» Stated goal
Please edit the rows below so that every "hamburger" becomes "three-line", changing nothing else.
◆ ◆ ◆ ◆ ◆
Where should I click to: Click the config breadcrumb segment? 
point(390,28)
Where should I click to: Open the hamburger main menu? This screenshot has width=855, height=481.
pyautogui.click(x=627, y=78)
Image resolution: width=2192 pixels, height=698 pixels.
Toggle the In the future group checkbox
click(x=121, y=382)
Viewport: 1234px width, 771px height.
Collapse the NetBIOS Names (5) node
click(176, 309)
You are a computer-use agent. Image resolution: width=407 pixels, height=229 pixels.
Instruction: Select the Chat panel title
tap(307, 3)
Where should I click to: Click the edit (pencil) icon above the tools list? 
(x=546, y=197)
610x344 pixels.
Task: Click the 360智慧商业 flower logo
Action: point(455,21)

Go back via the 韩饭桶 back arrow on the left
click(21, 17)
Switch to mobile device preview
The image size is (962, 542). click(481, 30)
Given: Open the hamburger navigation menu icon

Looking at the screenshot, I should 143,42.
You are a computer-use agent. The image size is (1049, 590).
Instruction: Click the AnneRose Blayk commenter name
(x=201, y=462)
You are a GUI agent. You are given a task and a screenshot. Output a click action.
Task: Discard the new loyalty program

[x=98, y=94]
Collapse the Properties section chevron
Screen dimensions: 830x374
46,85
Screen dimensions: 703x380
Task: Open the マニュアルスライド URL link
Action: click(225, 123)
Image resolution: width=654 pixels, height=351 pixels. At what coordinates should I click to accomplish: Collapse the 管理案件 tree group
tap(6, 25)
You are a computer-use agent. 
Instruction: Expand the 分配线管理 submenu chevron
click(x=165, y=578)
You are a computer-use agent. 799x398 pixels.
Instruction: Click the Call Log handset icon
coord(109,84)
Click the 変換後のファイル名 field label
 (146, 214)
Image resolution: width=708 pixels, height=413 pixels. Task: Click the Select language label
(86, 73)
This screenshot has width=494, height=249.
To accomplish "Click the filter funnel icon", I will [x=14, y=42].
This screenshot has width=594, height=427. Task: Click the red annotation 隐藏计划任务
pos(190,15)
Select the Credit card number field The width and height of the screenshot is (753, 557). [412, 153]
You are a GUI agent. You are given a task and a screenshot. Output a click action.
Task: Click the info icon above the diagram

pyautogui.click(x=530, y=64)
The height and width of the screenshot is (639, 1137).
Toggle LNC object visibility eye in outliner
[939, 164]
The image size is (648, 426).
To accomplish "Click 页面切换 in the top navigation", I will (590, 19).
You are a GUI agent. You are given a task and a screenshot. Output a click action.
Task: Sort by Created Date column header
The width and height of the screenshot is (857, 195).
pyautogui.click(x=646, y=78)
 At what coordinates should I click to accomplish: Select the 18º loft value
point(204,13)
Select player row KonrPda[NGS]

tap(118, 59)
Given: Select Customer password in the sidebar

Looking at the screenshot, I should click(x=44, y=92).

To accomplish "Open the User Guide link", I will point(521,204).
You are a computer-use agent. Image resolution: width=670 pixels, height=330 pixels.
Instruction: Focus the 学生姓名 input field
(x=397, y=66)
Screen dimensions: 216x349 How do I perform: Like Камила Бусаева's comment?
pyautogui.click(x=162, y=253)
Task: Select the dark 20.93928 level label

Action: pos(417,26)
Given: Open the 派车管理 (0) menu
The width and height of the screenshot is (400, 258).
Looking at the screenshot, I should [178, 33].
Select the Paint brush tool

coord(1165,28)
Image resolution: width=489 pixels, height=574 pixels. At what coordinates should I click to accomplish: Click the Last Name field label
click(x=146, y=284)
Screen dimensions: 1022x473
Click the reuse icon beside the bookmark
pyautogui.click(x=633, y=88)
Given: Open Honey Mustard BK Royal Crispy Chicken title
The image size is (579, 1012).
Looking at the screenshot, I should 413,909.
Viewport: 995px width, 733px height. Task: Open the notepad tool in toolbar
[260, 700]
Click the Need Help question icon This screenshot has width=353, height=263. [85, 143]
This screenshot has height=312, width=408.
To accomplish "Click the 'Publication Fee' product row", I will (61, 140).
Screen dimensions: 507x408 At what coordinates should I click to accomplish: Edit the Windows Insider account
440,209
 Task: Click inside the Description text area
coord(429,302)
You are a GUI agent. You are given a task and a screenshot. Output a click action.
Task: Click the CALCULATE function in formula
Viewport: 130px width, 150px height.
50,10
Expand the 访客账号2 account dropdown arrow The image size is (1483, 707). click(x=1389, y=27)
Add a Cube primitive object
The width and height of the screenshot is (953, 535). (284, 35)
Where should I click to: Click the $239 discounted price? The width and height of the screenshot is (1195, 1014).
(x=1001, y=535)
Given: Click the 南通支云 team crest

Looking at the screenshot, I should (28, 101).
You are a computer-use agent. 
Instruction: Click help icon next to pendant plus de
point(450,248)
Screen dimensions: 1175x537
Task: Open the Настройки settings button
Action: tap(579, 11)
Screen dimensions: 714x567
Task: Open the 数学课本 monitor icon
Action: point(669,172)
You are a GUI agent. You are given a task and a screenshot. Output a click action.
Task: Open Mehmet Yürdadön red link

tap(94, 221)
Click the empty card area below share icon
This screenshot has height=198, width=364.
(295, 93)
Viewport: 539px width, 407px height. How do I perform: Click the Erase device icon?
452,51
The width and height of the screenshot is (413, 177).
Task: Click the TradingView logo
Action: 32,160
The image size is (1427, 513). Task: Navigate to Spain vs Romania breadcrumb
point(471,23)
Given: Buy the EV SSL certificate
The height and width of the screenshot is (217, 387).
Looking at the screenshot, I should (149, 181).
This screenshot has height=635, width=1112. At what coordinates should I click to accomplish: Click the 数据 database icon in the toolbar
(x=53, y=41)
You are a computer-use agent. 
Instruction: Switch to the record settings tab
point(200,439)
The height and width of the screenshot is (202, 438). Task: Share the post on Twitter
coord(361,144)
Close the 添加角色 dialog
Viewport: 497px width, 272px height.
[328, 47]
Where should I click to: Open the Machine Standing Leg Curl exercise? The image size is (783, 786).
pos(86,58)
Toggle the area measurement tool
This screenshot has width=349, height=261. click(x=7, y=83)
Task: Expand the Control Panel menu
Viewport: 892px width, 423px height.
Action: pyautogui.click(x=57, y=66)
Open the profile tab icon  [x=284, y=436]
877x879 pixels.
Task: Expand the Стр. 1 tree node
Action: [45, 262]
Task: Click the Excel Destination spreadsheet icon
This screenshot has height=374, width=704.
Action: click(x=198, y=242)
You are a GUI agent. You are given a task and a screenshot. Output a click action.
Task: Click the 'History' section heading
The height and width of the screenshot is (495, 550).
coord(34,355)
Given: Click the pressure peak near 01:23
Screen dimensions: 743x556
◆ ◆ ◆ ◆ ◆
» Task result
Where should I click to: Click the config breadcrumb segment? 
point(390,28)
Where should I click to: Open the three-line main menu? This screenshot has width=855, height=481.
pyautogui.click(x=627, y=78)
Image resolution: width=2192 pixels, height=698 pixels.
Toggle the In the future group checkbox
click(x=121, y=382)
Viewport: 1234px width, 771px height.
Collapse the NetBIOS Names (5) node
click(176, 309)
You are a computer-use agent. Image resolution: width=407 pixels, height=229 pixels.
Instruction: Select the Chat panel title
tap(307, 3)
Where should I click to: Click the edit (pencil) icon above the tools list? 
(x=546, y=197)
610x344 pixels.
Task: Click the 360智慧商业 flower logo
Action: point(455,21)

Go back via the 韩饭桶 back arrow on the left
click(21, 17)
Switch to mobile device preview
The image size is (962, 542). click(481, 30)
Given: Open the three-line navigation menu icon

Looking at the screenshot, I should 143,42.
You are a computer-use agent. The image size is (1049, 590).
Instruction: Click the AnneRose Blayk commenter name
(x=201, y=462)
You are a GUI agent. You are given a task and a screenshot. Output a click action.
Task: Discard the new loyalty program

[x=98, y=94]
Collapse the Properties section chevron
Screen dimensions: 830x374
46,85
Screen dimensions: 703x380
Task: Open the マニュアルスライド URL link
Action: click(225, 123)
Image resolution: width=654 pixels, height=351 pixels. At what coordinates should I click to accomplish: Collapse the 管理案件 tree group
tap(6, 25)
You are a computer-use agent. 
Instruction: Expand the 分配线管理 submenu chevron
click(x=165, y=578)
You are a computer-use agent. 799x398 pixels.
Instruction: Click the Call Log handset icon
coord(109,84)
Click the 変換後のファイル名 field label
 (146, 214)
Image resolution: width=708 pixels, height=413 pixels. Task: Click the Select language label
(86, 73)
This screenshot has width=494, height=249.
To accomplish "Click the filter funnel icon", I will [x=14, y=42].
This screenshot has width=594, height=427. Task: Click the red annotation 隐藏计划任务
pos(190,15)
Select the Credit card number field The width and height of the screenshot is (753, 557). [412, 153]
You are a GUI agent. You are given a task and a screenshot. Output a click action.
Task: Click the info icon above the diagram

pyautogui.click(x=530, y=64)
The height and width of the screenshot is (639, 1137).
Toggle LNC object visibility eye in outliner
[939, 164]
The image size is (648, 426).
To accomplish "Click 页面切换 in the top navigation", I will (590, 19).
You are a GUI agent. You are given a task and a screenshot. Output a click action.
Task: Sort by Created Date column header
The width and height of the screenshot is (857, 195).
pyautogui.click(x=646, y=78)
 At what coordinates should I click to accomplish: Select the 18º loft value
point(204,13)
Select player row KonrPda[NGS]

tap(118, 59)
Given: Select Customer password in the sidebar

Looking at the screenshot, I should click(x=44, y=92).

To accomplish "Open the User Guide link", I will point(521,204).
You are a computer-use agent. Image resolution: width=670 pixels, height=330 pixels.
Instruction: Focus the 学生姓名 input field
(x=397, y=66)
Screen dimensions: 216x349 How do I perform: Like Камила Бусаева's comment?
pyautogui.click(x=162, y=253)
Task: Select the dark 20.93928 level label

Action: pos(417,26)
Given: Open the 派车管理 (0) menu
The width and height of the screenshot is (400, 258).
Looking at the screenshot, I should [178, 33].
Select the Paint brush tool

coord(1165,28)
Image resolution: width=489 pixels, height=574 pixels. At what coordinates should I click to accomplish: Click the Last Name field label
click(x=146, y=284)
Screen dimensions: 1022x473
Click the reuse icon beside the bookmark
pyautogui.click(x=633, y=88)
Given: Open Honey Mustard BK Royal Crispy Chicken title
The image size is (579, 1012).
Looking at the screenshot, I should 413,909.
Viewport: 995px width, 733px height. Task: Open the notepad tool in toolbar
[260, 700]
Click the Need Help question icon This screenshot has width=353, height=263. [85, 143]
This screenshot has height=312, width=408.
To accomplish "Click the 'Publication Fee' product row", I will (61, 140).
Screen dimensions: 507x408 At what coordinates should I click to accomplish: Edit the Windows Insider account
440,209
 Task: Click inside the Description text area
coord(429,302)
You are a GUI agent. You are given a task and a screenshot. Output a click action.
Task: Click the CALCULATE function in formula
Viewport: 130px width, 150px height.
50,10
Expand the 访客账号2 account dropdown arrow The image size is (1483, 707). click(x=1389, y=27)
Add a Cube primitive object
The width and height of the screenshot is (953, 535). (284, 35)
Where should I click to: Click the $239 discounted price? The width and height of the screenshot is (1195, 1014).
(x=1001, y=535)
Given: Click the 南通支云 team crest

Looking at the screenshot, I should (28, 101).
You are a computer-use agent. 
Instruction: Click help icon next to pendant plus de
point(450,248)
Screen dimensions: 1175x537
Task: Open the Настройки settings button
Action: tap(579, 11)
Screen dimensions: 714x567
Task: Open the 数学课本 monitor icon
Action: point(669,172)
You are a GUI agent. You are given a task and a screenshot. Output a click action.
Task: Open Mehmet Yürdadön red link

tap(94, 221)
Click the empty card area below share icon
This screenshot has height=198, width=364.
(295, 93)
Viewport: 539px width, 407px height. How do I perform: Click the Erase device icon?
452,51
The width and height of the screenshot is (413, 177).
Task: Click the TradingView logo
Action: 32,160
The image size is (1427, 513). Task: Navigate to Spain vs Romania breadcrumb
point(471,23)
Given: Buy the EV SSL certificate
The height and width of the screenshot is (217, 387).
Looking at the screenshot, I should (149, 181).
This screenshot has height=635, width=1112. At what coordinates should I click to accomplish: Click the 数据 database icon in the toolbar
(x=53, y=41)
You are a computer-use agent. 
Instruction: Switch to the record settings tab
point(200,439)
The height and width of the screenshot is (202, 438). Task: Share the post on Twitter
coord(361,144)
Close the 添加角色 dialog
Viewport: 497px width, 272px height.
[328, 47]
Where should I click to: Open the Machine Standing Leg Curl exercise? The image size is (783, 786).
pos(86,58)
Toggle the area measurement tool
This screenshot has width=349, height=261. click(x=7, y=83)
Task: Expand the Control Panel menu
Viewport: 892px width, 423px height.
Action: pyautogui.click(x=57, y=66)
Open the profile tab icon  [x=284, y=436]
877x879 pixels.
Task: Expand the Стр. 1 tree node
Action: [45, 262]
Task: Click the Excel Destination spreadsheet icon
This screenshot has height=374, width=704.
Action: click(x=198, y=242)
You are a GUI agent. You are given a task and a screenshot. Output a click action.
Task: Click the 'History' section heading
The height and width of the screenshot is (495, 550).
coord(34,355)
Given: Click the pressure peak near 01:23
Screen dimensions: 743x556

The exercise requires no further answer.